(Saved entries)
BEGIN

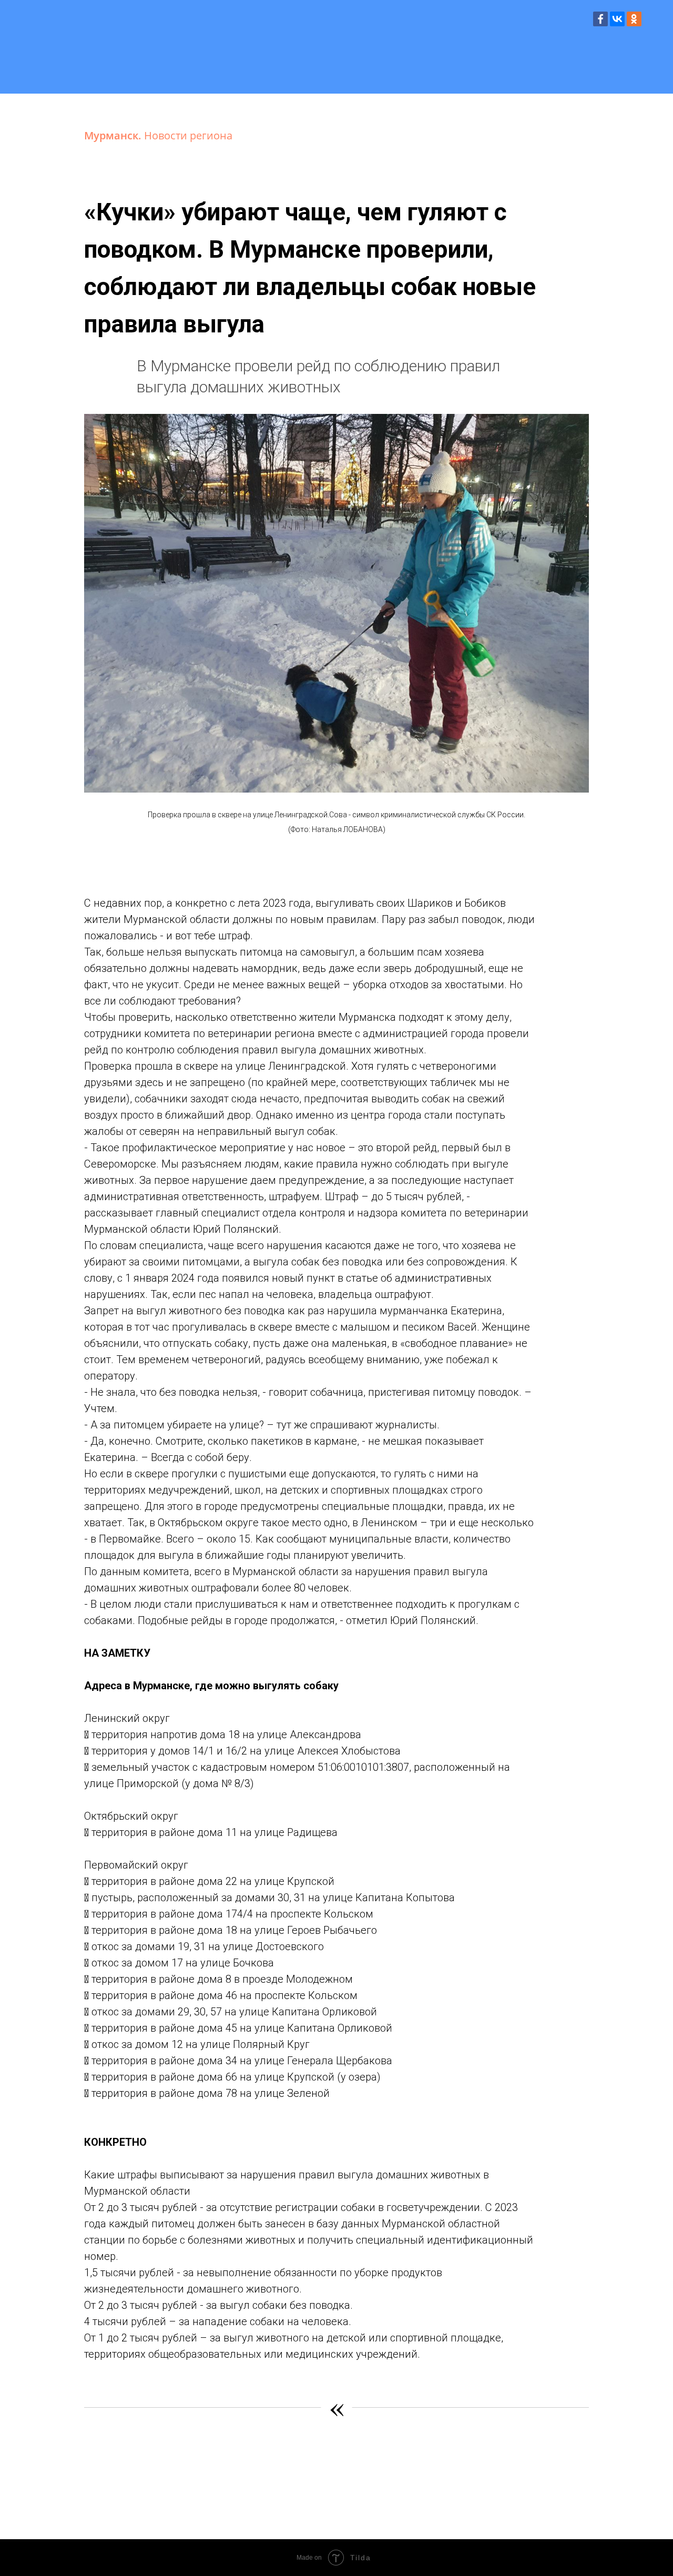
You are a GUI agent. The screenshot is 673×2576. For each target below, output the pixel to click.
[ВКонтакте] (617, 19)
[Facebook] (600, 19)
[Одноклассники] (634, 19)
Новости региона (188, 135)
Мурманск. (114, 135)
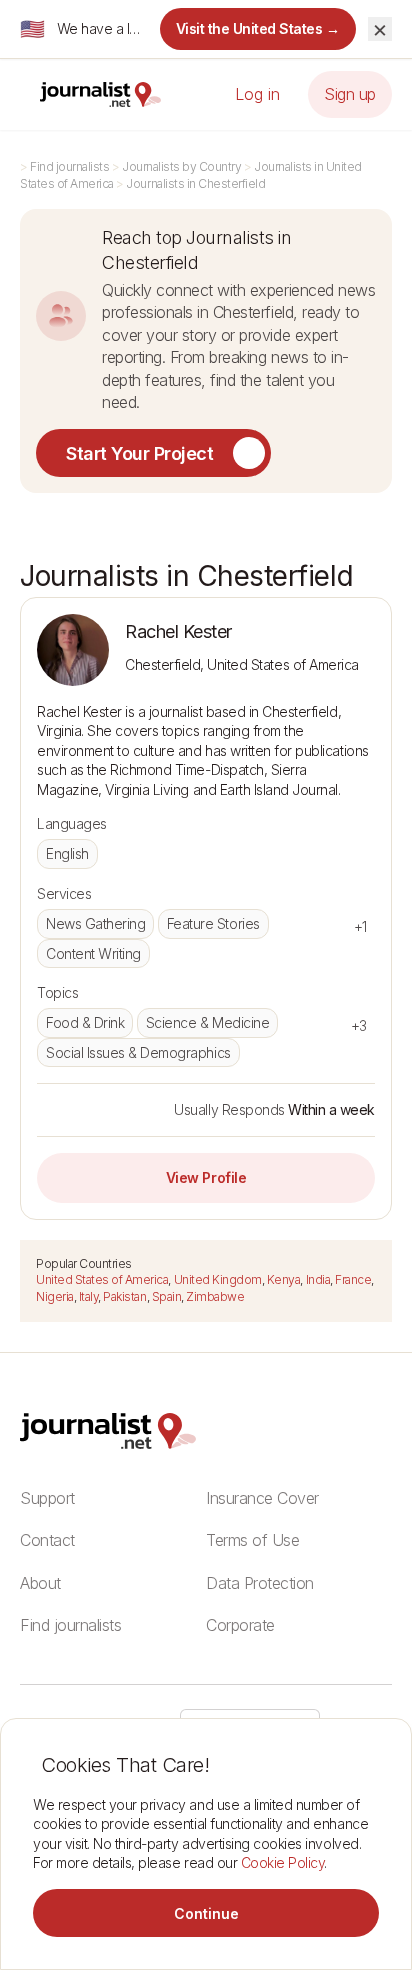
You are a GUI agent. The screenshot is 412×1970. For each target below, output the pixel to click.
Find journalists (69, 166)
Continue (206, 1913)
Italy (89, 1296)
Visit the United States (258, 28)
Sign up (350, 94)
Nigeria (55, 1296)
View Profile (206, 1177)
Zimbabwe (215, 1296)
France (353, 1279)
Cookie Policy (283, 1862)
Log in (257, 94)
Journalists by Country (181, 166)
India (318, 1279)
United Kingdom (218, 1279)
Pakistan (124, 1296)
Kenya (284, 1279)
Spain (167, 1296)
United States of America (102, 1279)
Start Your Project (139, 453)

END

▶ **Task statement**:
Could the entries above be written out word for word, with no pictures?

▶ **Response to this exercise**:
You are a GUI agent. The screenshot is 673×2576. For each target below, output the pixel to click.
[ВКонтакте] (617, 19)
[Facebook] (600, 19)
[Одноклассники] (634, 19)
Новости региона (188, 135)
Мурманск. (114, 135)
You are a GUI agent. The screenshot is 412×1970. For each target below, output the pixel to click.
Find journalists (69, 166)
Continue (206, 1913)
Italy (89, 1296)
Visit the United States (258, 28)
Sign up (350, 94)
Nigeria (55, 1296)
View Profile (206, 1177)
Zimbabwe (215, 1296)
France (353, 1279)
Cookie Policy (283, 1862)
Log in (257, 94)
Journalists by Country (181, 166)
India (318, 1279)
United Kingdom (218, 1279)
Pakistan (124, 1296)
Kenya (284, 1279)
Spain (167, 1296)
United States of America (102, 1279)
Start Your Project (139, 453)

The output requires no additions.